The floppy disk contained a beta test of "Mouse Magic". (Old guys – a beta test is an early software release to a small group, in order that they test the programme and identify bugs and errors.) "Mouse Magic" wasn’t the first set of tricks designed purely to work on your computer, but it was certainly ingenious. It contained six tricks that you’d swear demonstrated that the computer could read your mind. The excitement of having something totally new – and brilliant – from Alex Elmsley was one highlight of 1995 (only ‘one’? Well, yes, my second daughter was born that year). And one of the tricks used the principle that I’d shared with Alex some time before.
So I tested it, gave Alex my feedback, and in 1996, "Mouse Magic" was released to the world. It was rightly widely acclaimed: Richard Kaufman in The Looking Glass called it ‘wonderful’; Michael Close gave it a very enthusiastic review in Magic magazine, saying that receiving it ‘made my day’; while Max Maven wrote in Genii that it was ‘simply superb’.
It was so good, that Tenyo released an updated version on CD-ROM ("Cyber Conjurer") and Nintendo released a souped-up version for their DS ("Master of Illusion"). (Kids – the Nintendo DS was a handheld game console, discontinued in 2013.)
Alex died in 2006 of a heart attack, and we lost a gentle and brilliant man.

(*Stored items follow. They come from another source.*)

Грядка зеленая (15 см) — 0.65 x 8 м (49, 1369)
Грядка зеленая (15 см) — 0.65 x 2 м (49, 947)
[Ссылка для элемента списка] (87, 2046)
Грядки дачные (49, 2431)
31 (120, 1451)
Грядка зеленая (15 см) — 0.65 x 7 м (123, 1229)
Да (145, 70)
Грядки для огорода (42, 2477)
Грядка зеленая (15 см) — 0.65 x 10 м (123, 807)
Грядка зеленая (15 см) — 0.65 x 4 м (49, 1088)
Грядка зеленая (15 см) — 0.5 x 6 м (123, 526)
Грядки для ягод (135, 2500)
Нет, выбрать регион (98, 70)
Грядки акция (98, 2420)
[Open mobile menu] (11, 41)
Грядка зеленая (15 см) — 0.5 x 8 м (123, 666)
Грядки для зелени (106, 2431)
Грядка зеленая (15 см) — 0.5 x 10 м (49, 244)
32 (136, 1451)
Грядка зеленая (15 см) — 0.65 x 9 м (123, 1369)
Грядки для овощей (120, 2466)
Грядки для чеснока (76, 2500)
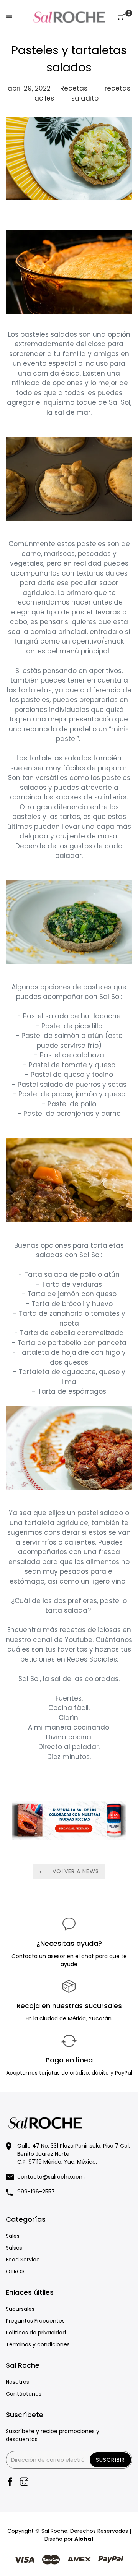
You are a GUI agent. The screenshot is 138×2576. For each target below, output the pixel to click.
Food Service (23, 2259)
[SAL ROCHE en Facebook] (10, 2482)
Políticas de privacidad (36, 2332)
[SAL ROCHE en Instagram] (24, 2482)
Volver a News (75, 1871)
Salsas (14, 2248)
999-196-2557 (36, 2191)
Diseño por (69, 2539)
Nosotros (17, 2382)
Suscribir (110, 2460)
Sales (13, 2236)
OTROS (15, 2271)
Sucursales (20, 2309)
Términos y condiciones (38, 2344)
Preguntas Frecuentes (35, 2321)
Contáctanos (23, 2394)
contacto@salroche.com (51, 2176)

And today? The software on the floppy disk and CD-ROM doesn’t work in today’s computers. The DS is a museum piece. And, well, Alex’s "Mouse Magic" is no longer available. I wrote in an earlier blog about the Jack Pot trick, how it disappeared, but is now available again. This story doesn’t have the same happy ending.
"Mouse Magic" doesn’t even get a mention on Alex’s pages on either Wikipedia or the Genii Magicpedia site. It’s a pity, because the tricks that astonished people then would astonish still. However, the underlying principle of secretly coding the card to the computer whilst seemingly doing something else, lives on in many effects.
On the other hand, ironically, my trick, which was based on one of the principles that Alex used but which doesn’t rely on electronic wizardry and so really should be outdated, is still available, and still effective – it’s called "The Sign of Five".